> **ENTRIES SHOWN**:
────────

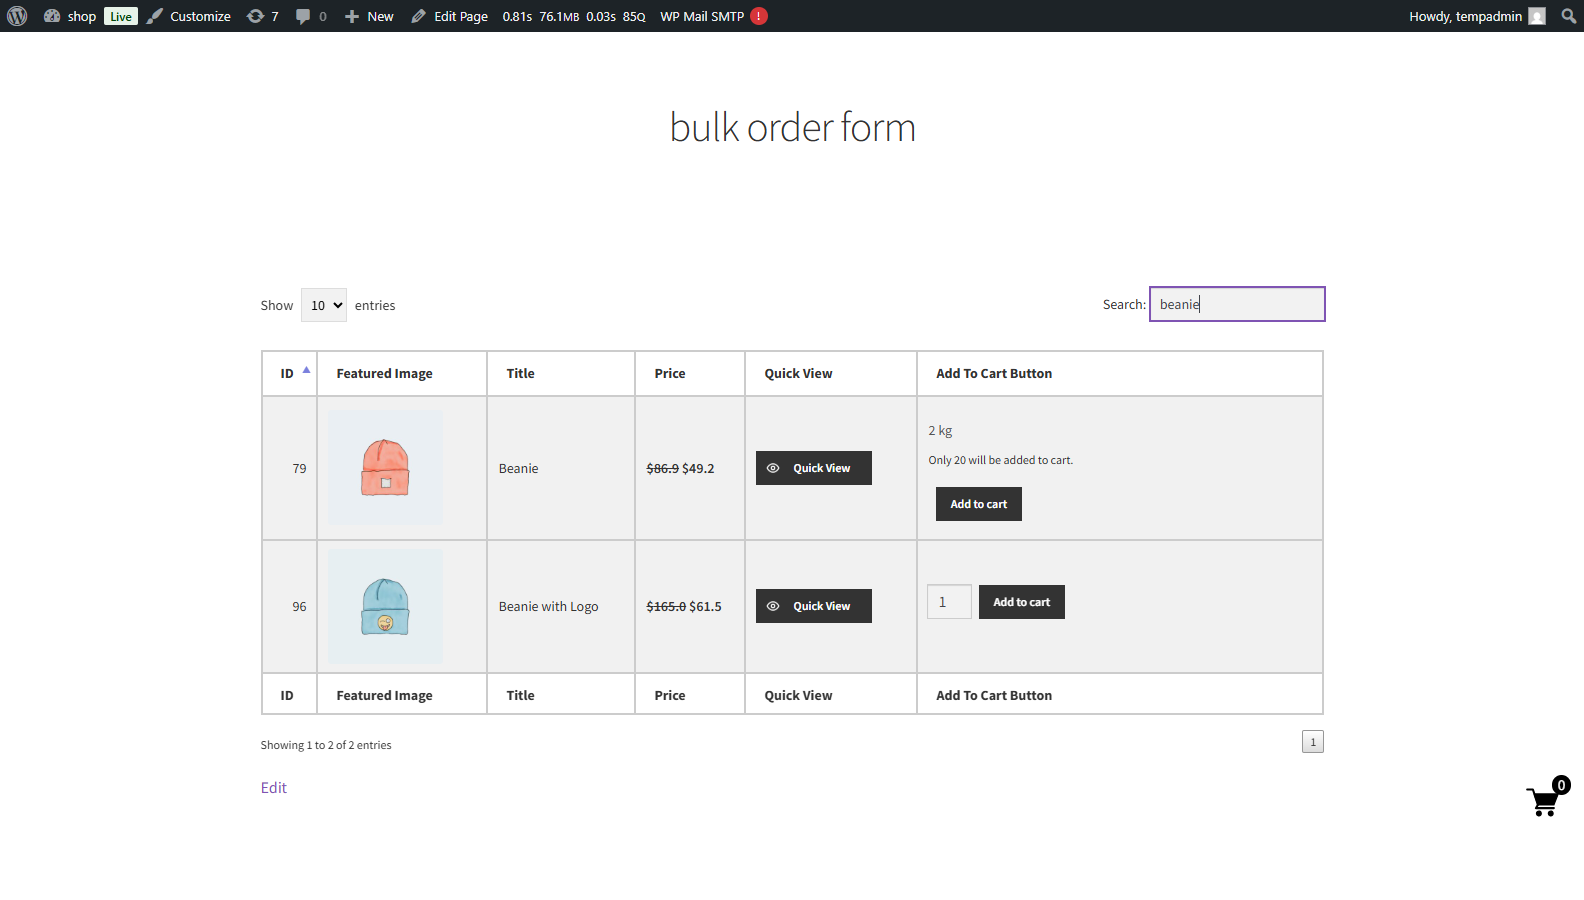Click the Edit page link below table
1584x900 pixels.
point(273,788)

────────

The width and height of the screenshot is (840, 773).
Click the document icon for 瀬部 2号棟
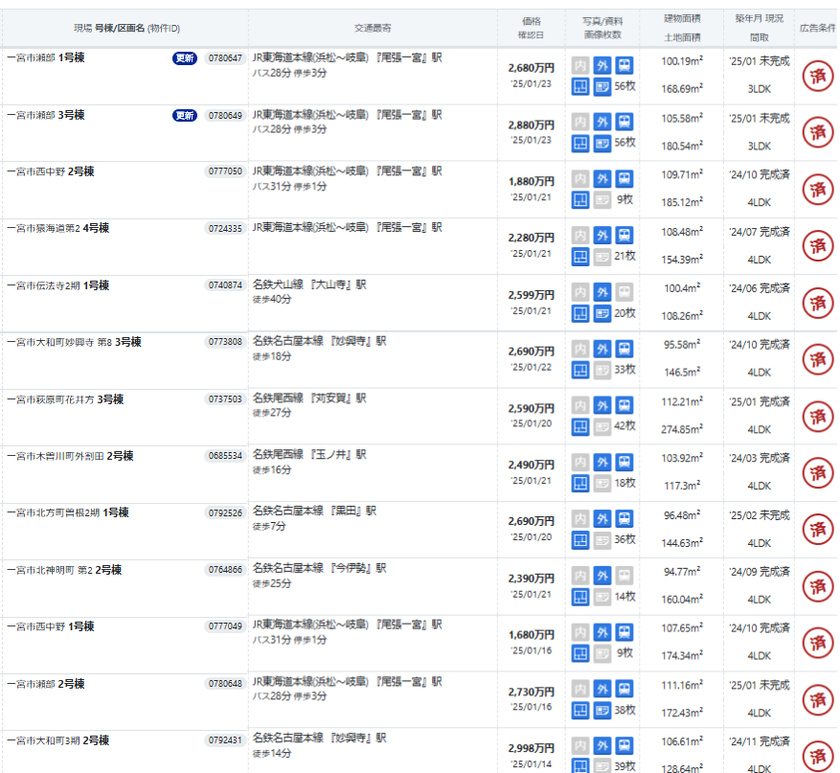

────────

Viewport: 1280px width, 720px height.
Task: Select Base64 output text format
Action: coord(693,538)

────────

> **THE REQUEST**: Reproduce the part of the material that starts with the line containing "The width and" and ends with the line containing "Click the document icon for 瀬部 2号棟", including both of those lines, character for character.

> **FINISHED EXERCISE**:
The width and height of the screenshot is (840, 773).
Click the document icon for 瀬部 2号棟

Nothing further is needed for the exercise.